Hari ini, aku menangis. Lebih karena sedih meninggalkan kawan, bukan karena kepindahanku. Aku tak apa bila harus bersekolah di sana, tapi aku berang karena harus meninggalkan teman-temanku. Mereka memang tak menentukan masa depanku dan belum tentu ada di masa depanku, tapi merekalah yang menyiapkanku tuk menghadapi masa depan dengan tegar. Karena mereka yang menerimaku apa adanya, yang tak pernah melihat kondisi fisikku yang dulu selalu dipandang jelek karena kulitku gelap. Mereka tak pernah membandingkan warna kulitku dengan siapapun, bahkan dengan kulit mereka sendiri. Mereka tak peduli betapa pendek dan hitamnya aku.
Itulah yang membuatku bersyukur, setelah di jenjang awalku selalu tersiksa karena olokan tentang kulitku. Labelnya “Islam” memang, tapi bukan the real Islam yang mereka punya. Aku teraniaya karena tak pernah dihargai meski aku meraih sesuatu yang membanggakan dengan frekuensi lumayan sering. Menyapu, menata meja, membersihkan kelas, kulakukan sendiri saat yang lain terbahak di luar kelas. Aku memang sabar, tapi sebenarnya aku menderita. Bukannya aku membeberkan aib, tapi aku hanya mengungkapkan apa yang terpendam di hatiku sekian lama.
Di jenjang berikutnya aku berusaha berubah, mencari diriku yang sebenarnya. Aku menjadi seseorang yang heboh, yang akrab dengan siapa saja, dan tak menjadi pendiam seperti yang dulu. Tapi tetap saja masih ada yang meributkan warna kulitku. Dan 3 tahun ku tempuh tanpa adanya teman yang benar-benar dekat.
Di tingkat yang sekarang, aku menemukan yang kucari, yang benar-benar tak peduli tentang bagaimana dan siapa aku. Susah-senang bersama, tertawa-menangis berjamaah, mengeluh-berteriak juga tetap bersama. Aku yang sejak dulu ingin mencurahkan isi hatiku namun tak pernah bisa karena keadaan, perlahan bisa tersenyum karena tanpa kuminta mereka ada untukku. Berjam-jam kuceritakan masa laluku yang suram dengan suara serak dan mata terisak, tapi tak sedikitpun terdengar keluhan dari mereka atas panjangnya kisahku. Berbagai saran dan doa kuterima. Aku bersyukur bertemu dengan mereka. Mengapa tak sejak dulu saja aku mempunyai tempat untuk berbagi cerita padahal aku sangat membutuhkannya? Sejak kecil tak pernah kuberitakan isi hatiku pada siapapun termasuk orang terdekatku yang ada di rumah. Untuk itu aku menyesal karena hingga saat ini aku belum bisa menaruh kepercayaan atas terjaganya kerahasiaan ceritaku pada keluargaku sendiri.
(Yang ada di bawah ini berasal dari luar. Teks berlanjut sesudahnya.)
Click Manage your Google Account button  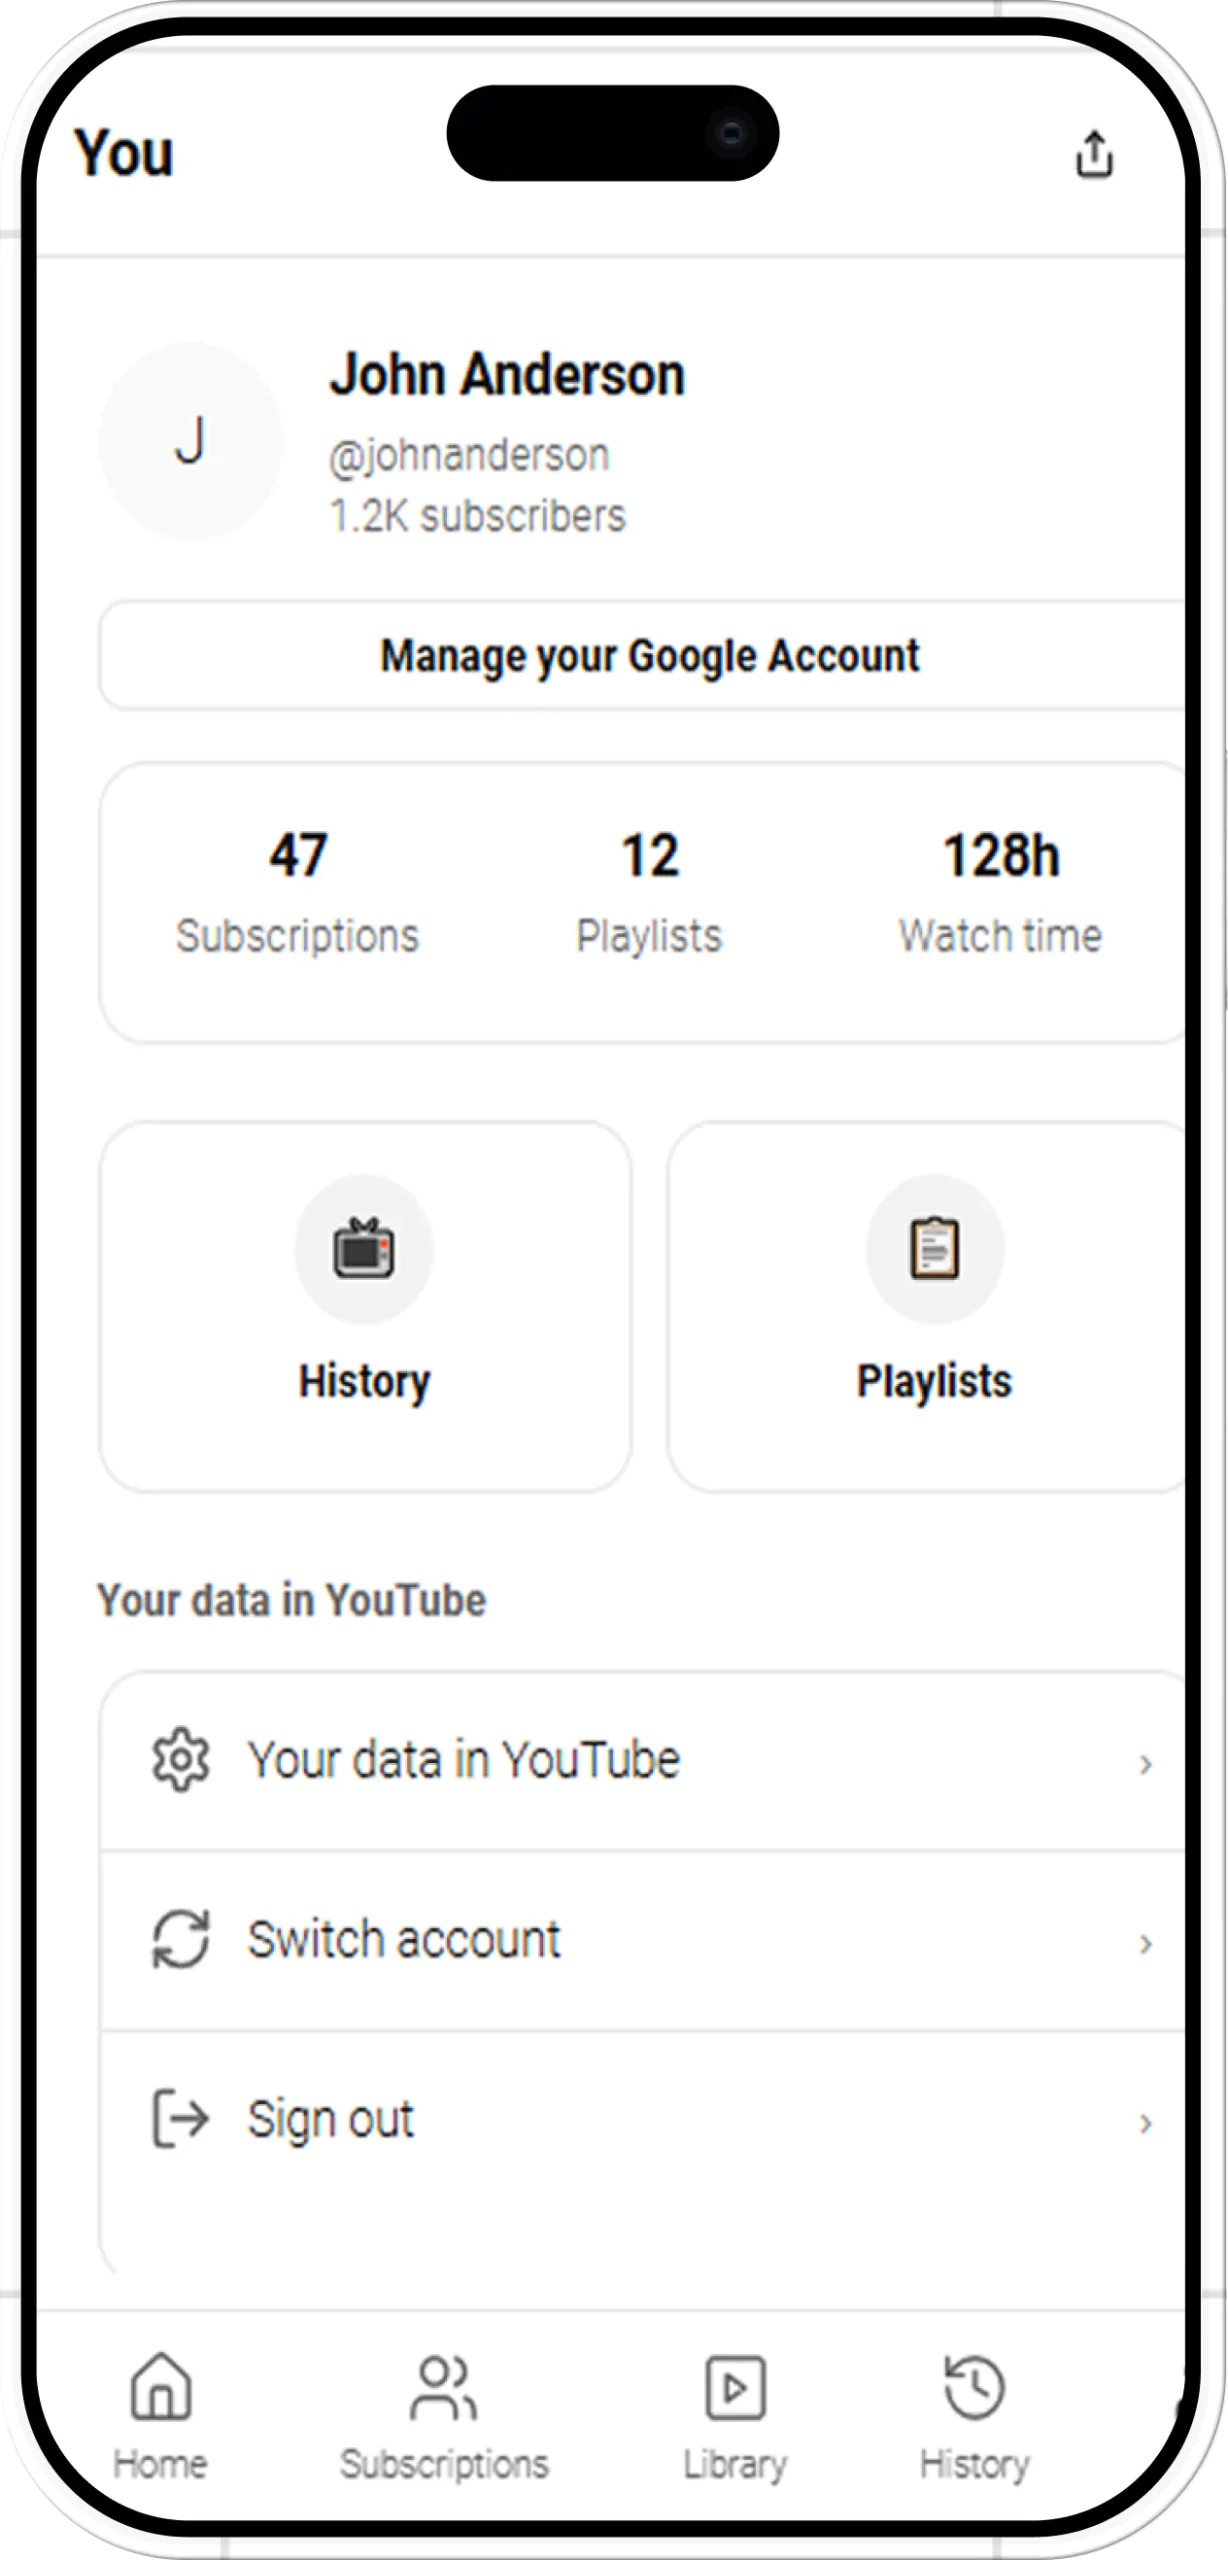tap(649, 656)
Tak hanya masalah pribadi, masalah bersama juga kami hadapi bersama. Mulai dari KKM yang terlalu tinggi (setidaknya menurut kami), fasilitas sekolah yang kadang mengalami gangguan, ejekan dan sindiran dari warga lainnya, dan sebagainya. Aku tak mengerti mengapa aku bisa begitu lama memahami langkah-langkah mengerjakan soal logaritma, tapi aku lebih tak mengerti mengapa aku bisa segera paham setelah teman-temanku memberiku penjelasan tentang caranya dengan begitu sabar meski aku terkadang mencereweti mereka.
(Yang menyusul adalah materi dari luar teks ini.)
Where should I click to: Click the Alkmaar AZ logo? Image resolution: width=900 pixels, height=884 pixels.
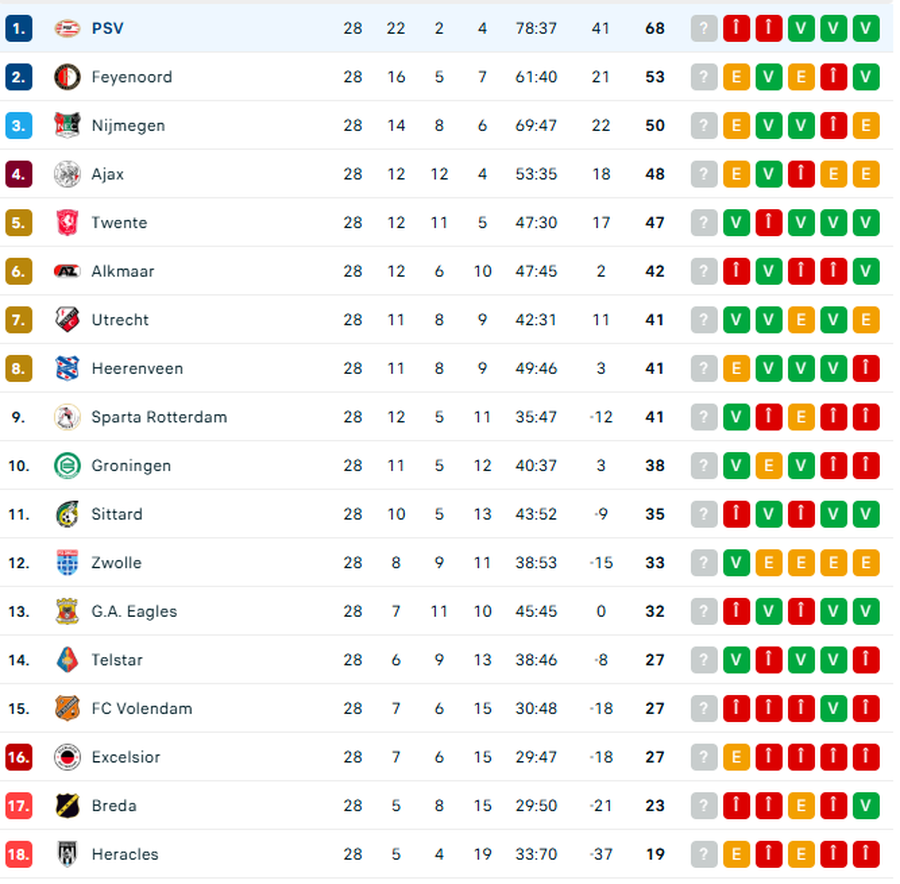(67, 271)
Tak hanya matematika, kami pun berbagi tentang ilmu pasti lainnya. Meski lemah dalam hal berbau sosial, kami berusaha mengatasinya dengan diskusi kelas. Di sini, perempuan dan laki-laki tak ada bedanya. Semua sama-sama berjuang dengan menyatukan segala perbedaan dengan kemampuan yang ada. Meski memiliki bahan baku otak yang lumayan, tapi kami tetap manusia biasa yang saling melengkapi. Urusan komputer dan desain grafis ada yang menanganinya, urusan konsumsi pun tersedia, urusan seni juga ada ahlinya, bagaikan toserba yang memang serba ada.
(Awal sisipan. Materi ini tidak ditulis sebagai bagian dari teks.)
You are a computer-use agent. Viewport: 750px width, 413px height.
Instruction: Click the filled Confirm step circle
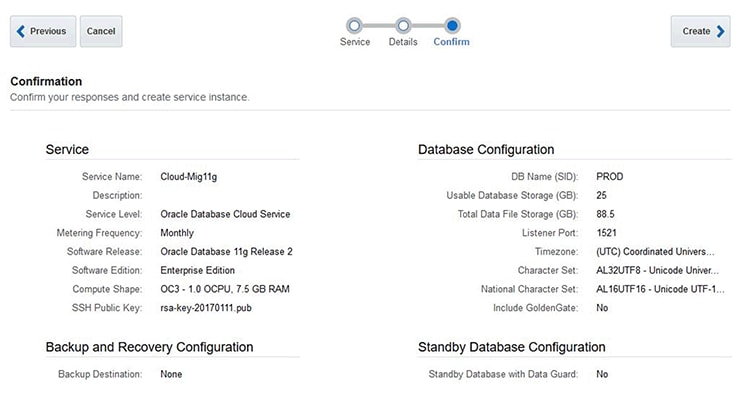point(452,25)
Aku ingat ketika aku menangis, ada yang ikut menangis, beberapa menghiburku dengan lelucon, dan lainnya setia mendengarkan apa mauku. Tak hanya aku, pada yang lain pun perlakuan tetaplah sama. Baru 3 bulan memang aku bersama mereka, tapi mereka seperti kekuatanku, yang membuatku bangkit, tak bersedih, tetap tersenyum meski susah, dan tegar menghadapi ini semua. Aku tak pernah mendapatkan itu semua di tingkat sebelumnya yang kuhabiskan selama 6 tahun dan 3 tahun meski aku berusaha keras untuk mencapainya. Aku bisa cepat tertawa, meski hanya dengan beberapa patah kata, asalkan itu mereka yang melontarkan.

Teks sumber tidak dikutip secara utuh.